Genel bir kanaate göre, Türkler iyi askerdir. Askerî hasletleri yanında, diğer medenî, idareci kabiliyetlerinden pek az bahsedilmektedir. Türk inkılâbını idare eden ekibin bilhassa bu iddiayı cevaplandırdığı görülür. Eski bir medeniyeti anış ve arayışın sebeplerinden birisi de bu olaydır.
Türkiye, yirminci yüzyıla hâkim olan medeniyete yeni bir anlam vermeye çalışmıştır. Dikkat edilirse, nutuklarında ve metinlerinde kanunların mucip sebeplerine, bilhassa Atatürk’ün kullandığı “muasır medeniyet”, “bu asrın medeniyeti”, “medeniyet âlemi” terimlerinin yer aldıkları görülecektir. Bu medeniyet “müşterek medeniyettir.” İnsanlığın malı sayılmalıdır, Türk inkılâbının hümanist cephesi ile bir kere de bu anlam dolayısıyla karşılaşılmaktadır. Batı’daki dinî çevreler bu medeniyetin Hıristiyanlığın eseri olduğunu savunmuşlardır. Türkiye’deki muhafazakâr çevreler de aynı teze taraftarlık göstermişlerdir. Doğu Hıristiyanlarının Batı’dakilerin siyasî ve sosyal seviyesine erişemedikleri göz önünde tutulduğu takdirde, böyle bir tezin gerçeklere uymadığı derhal belirecektir. Türk devletinin kurucuları da bu tezi reddetmişlerdir. Bugün gelenekçi görüşler hâlâ bu tezin savunucularıdır.
İnkılâplar ve Demokrasi
Türkiye XX. yüzyılın içinde bulunduğumuz safhasında, dünyanın iki ideolojik cepheye ayrıldığı bir devrede, Batı devletleri manzumesi içinde yer almış bulunmaktadır. Hem Batılı bir toplum hem de Batılı milletler arası garanti sisteminin faal bir uzvu olmak durumundadır. Türkiye’nin Batılı bir devlet olması, demokratik bir sistemin bütün icaplarını yerine getirmekle ödevli olması demektir.

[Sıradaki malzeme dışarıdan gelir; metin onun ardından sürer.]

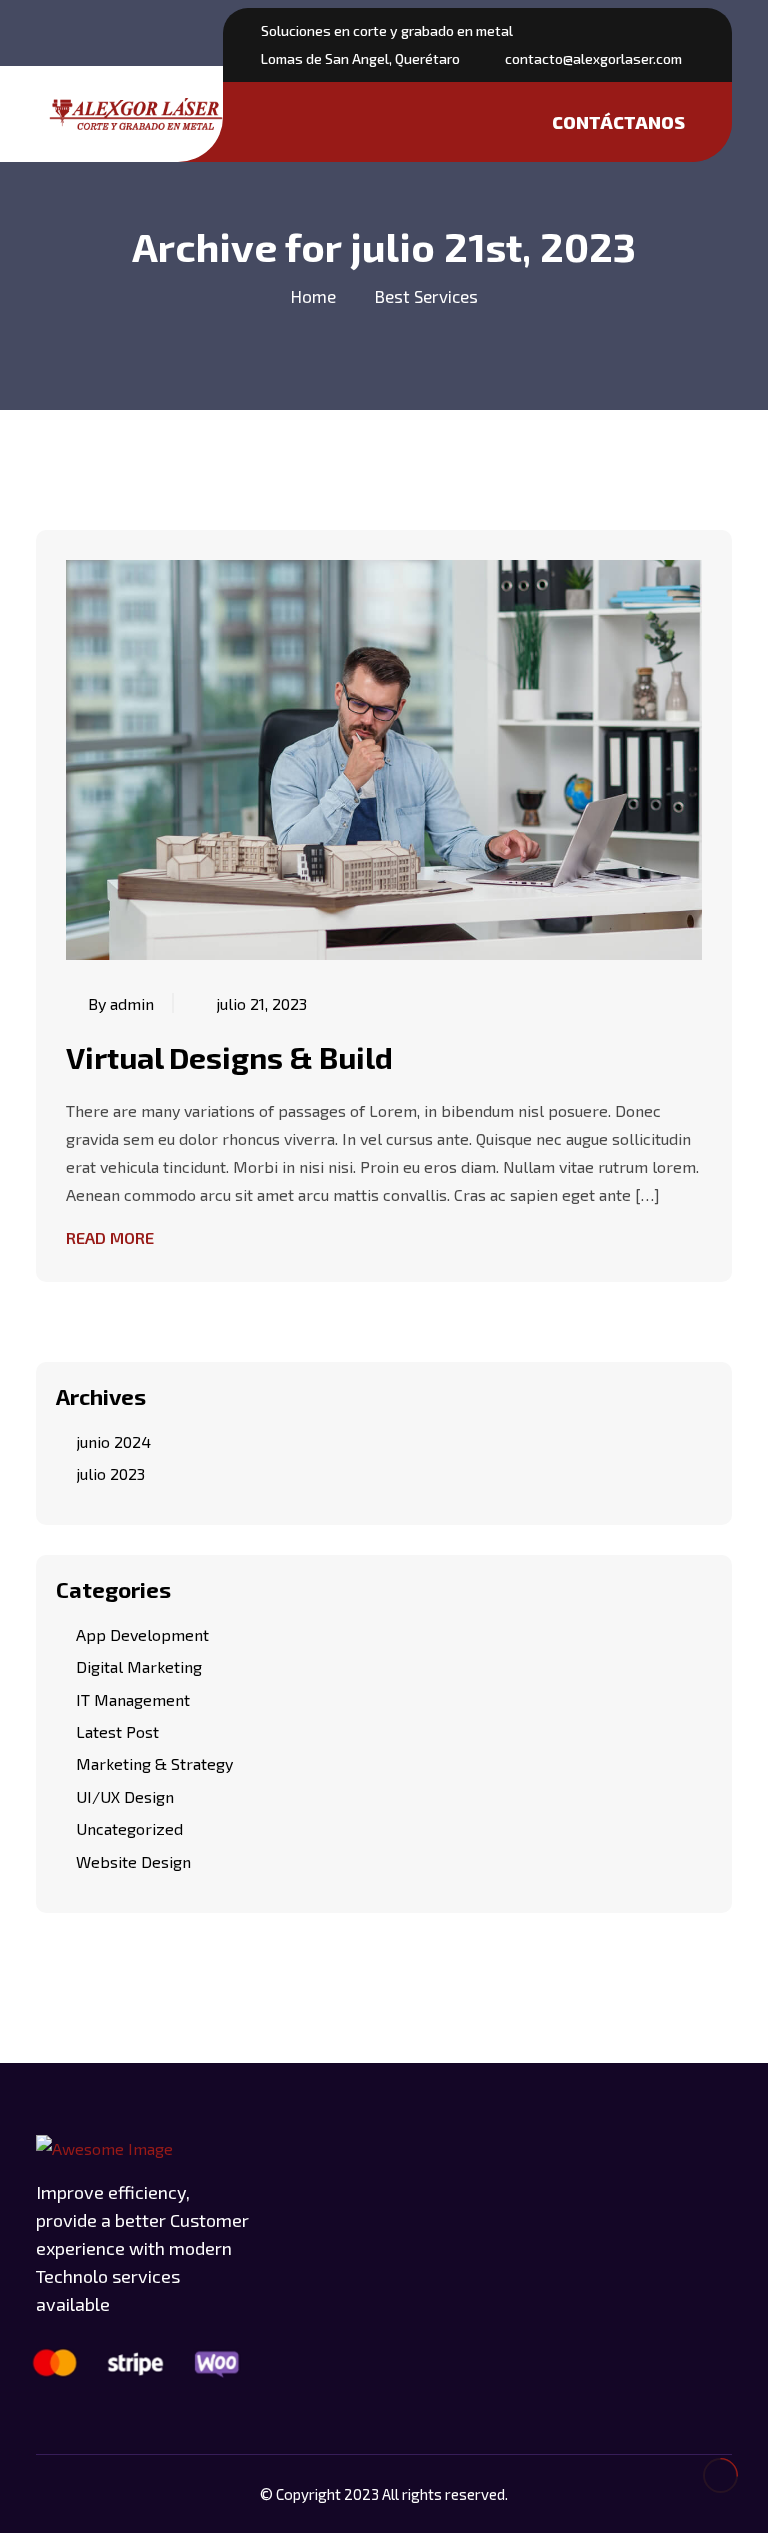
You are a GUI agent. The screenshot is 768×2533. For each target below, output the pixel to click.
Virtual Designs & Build (229, 1057)
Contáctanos (618, 122)
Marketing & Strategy (154, 1763)
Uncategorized (129, 1828)
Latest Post (117, 1731)
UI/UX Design (125, 1796)
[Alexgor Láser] (136, 114)
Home (313, 296)
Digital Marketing (139, 1666)
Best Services (426, 296)
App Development (142, 1634)
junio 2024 (113, 1441)
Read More (110, 1237)
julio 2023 (110, 1473)
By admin (121, 1003)
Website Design (133, 1861)
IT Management (133, 1699)
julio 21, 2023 (261, 1003)
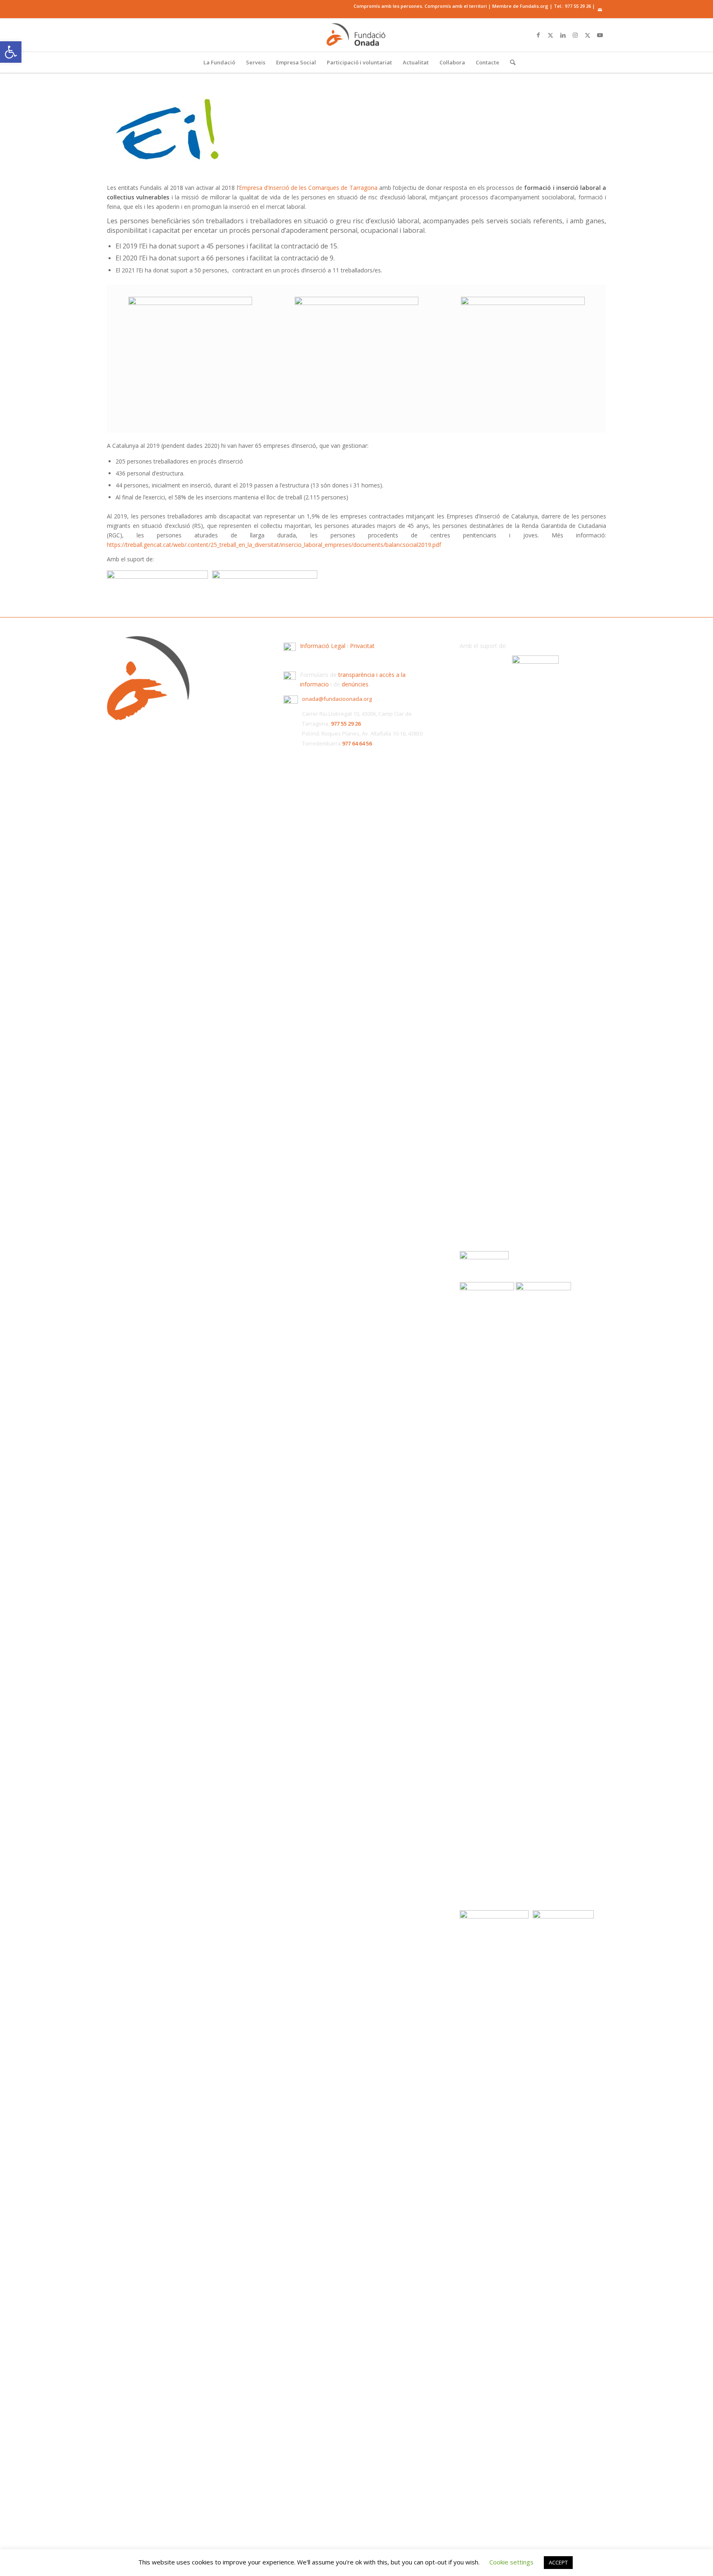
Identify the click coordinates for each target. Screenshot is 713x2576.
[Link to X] (550, 35)
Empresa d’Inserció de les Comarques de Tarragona (308, 188)
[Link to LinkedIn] (563, 35)
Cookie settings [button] (511, 2562)
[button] (10, 52)
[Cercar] (510, 62)
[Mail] (600, 10)
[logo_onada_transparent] (356, 35)
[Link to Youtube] (600, 35)
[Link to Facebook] (538, 35)
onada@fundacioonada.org (337, 699)
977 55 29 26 (578, 6)
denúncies (355, 684)
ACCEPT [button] (558, 2562)
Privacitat (362, 646)
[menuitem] (219, 62)
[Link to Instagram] (575, 35)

Demokrasi, sadece millî ve bağımsız bir devletin kurulması değildir. İstiklâl, kollektif millî hakların ifadesi ve sağlanması olarak kendi kendini idare etme yolundaki gayretlerin şartı olabilir. Fakat bu şartlardan birisidir. Türk devriminin gayesi, ilk hedefi millî hürriyetlerin elde edilmesi olmuştur. Demokrasinin diğer temel şartlarından birisi, ferdî hürriyetler sisteminin bugünün sosyal şartlarını asla ihmal etmeyerek köklü bir şekilde kurulması, yerleşmesidir, teminatlandırılmasıdır. İstiklâlini almış insanlara, hürriyet zevkini asla vazgeçemeyecekleri bir kuvvetle aşılamasıdır. İstiklâlin sağlamaya çalıştığı millî birliği kollektif dayanışma, hür bir iklimde yaşama imkânları tamamlar. Türkiye, başlangıçta belirttiğimiz gibi bugün bu çetin problemin ortaya çıkardığı buhranlar çözmek ödevi ile karşı karşıyadır.

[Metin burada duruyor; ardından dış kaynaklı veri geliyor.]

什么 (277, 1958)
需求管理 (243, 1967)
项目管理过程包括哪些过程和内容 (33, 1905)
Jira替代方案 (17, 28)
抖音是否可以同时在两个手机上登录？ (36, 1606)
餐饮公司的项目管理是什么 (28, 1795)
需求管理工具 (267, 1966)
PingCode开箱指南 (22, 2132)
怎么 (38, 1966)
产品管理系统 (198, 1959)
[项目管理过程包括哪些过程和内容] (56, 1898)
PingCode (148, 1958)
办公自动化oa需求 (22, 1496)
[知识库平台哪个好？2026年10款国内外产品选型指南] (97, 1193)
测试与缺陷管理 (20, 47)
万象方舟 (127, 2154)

Türkiye, demokrasinin yerleşmesini sağlayacak sosyal ve ekonomik şartlara sahip olmak bakımından, Orta Doğu bölgesinde en müsait memleket sayılmıştır. Ülke ve nüfus ölçüleri, iktisadî gelişmesi, gelirin paylaşılması, sanayileşme, din ve dil birliği, eğitim derecesi, teşkilâtlandırma kabiliyeti bakımlarından, Türkiye diğer devletlere nispetle avantajlı bir durumdadır.[23] Fakat Türkiye demokratik bir nizamın kurulmasına iki yönden çalışabilir. Bizatihi kendi imkânlarını kullanarak, iç gayretlerle ve dış ekonomik yardımlardan faydalanmakla. Şüphe yok ki kendi çabaları müessir sonuçları yaratacaktır. İki yüz yıla yaklaşan tarihî gelişmeleri daima faydalanılacak gelenek, teamül ve denemeleri sağlamak bakımından emin bir lâboratuvar vazifesi görebilir. Bu alanda memleketin aydınları, bilhassa bütünüyle iktidar mekanizması önde bir rol oynayacaktır. Ve hürriyetçi bir hukuk nizamını vücuda getirecektir. Millî imkânın ve vasıtalarla kalkınma, kısa vadeli siyasî tedbirlerin (seçim sistemi, yeni anayasa müesseselerinin kuruluşu, parti faaliyetlerinin düzenlenmesi gibi) ve uzun vadeli sosyal tedbirlerin (eğitim, öğretim, mütehassıs kadroların yetiştirilmesi, istikrarlı bir ekonomi gibi) alınmasını gerektirir. İç ve dış ekonomik tedbirler de (yatırımlar, dış yatırımlar, enflasyonu önleyici hareket tarzı gibi) demokkratik bir yerleşmenin şartları olarak mütalâa edilmelidir. Müşahadeler göstermiştir ki iktisadî gelişme, meselâ Japonya’da olduğu gibi, süratle sanayileşme, “daha fazla hürriyet ve demokrasi getirmemektedir.” Hattâ eğitim ve sanayileşme Nazi Almanya’da olduğu gibi “monolitik bir diktatörlüğü” önlemeyebilir.[24] Şu halde, ekonomik tedbirler ve kalkınma programları, hürriyeti kısmadan demokratik müesseselerin kuruluşu ve işleyişiyle birlikte gelişmelidirler. Kalkınma programlarının demokratik ölçüler içinde ayarlanması mümkündür. Ve zaruridir. Şu halde, evvelâ iktisadî kalkınma, sonra siyasî demokrasi formülü hürriyetçi bir nizama varmak yolunda bir garanti sayılamaz. Demokrat Parti liderlerinin düştükleri büyük hata, dünya tarihinde bu telâkkiyi ispat edecek bir delil olarak yerini almıştır.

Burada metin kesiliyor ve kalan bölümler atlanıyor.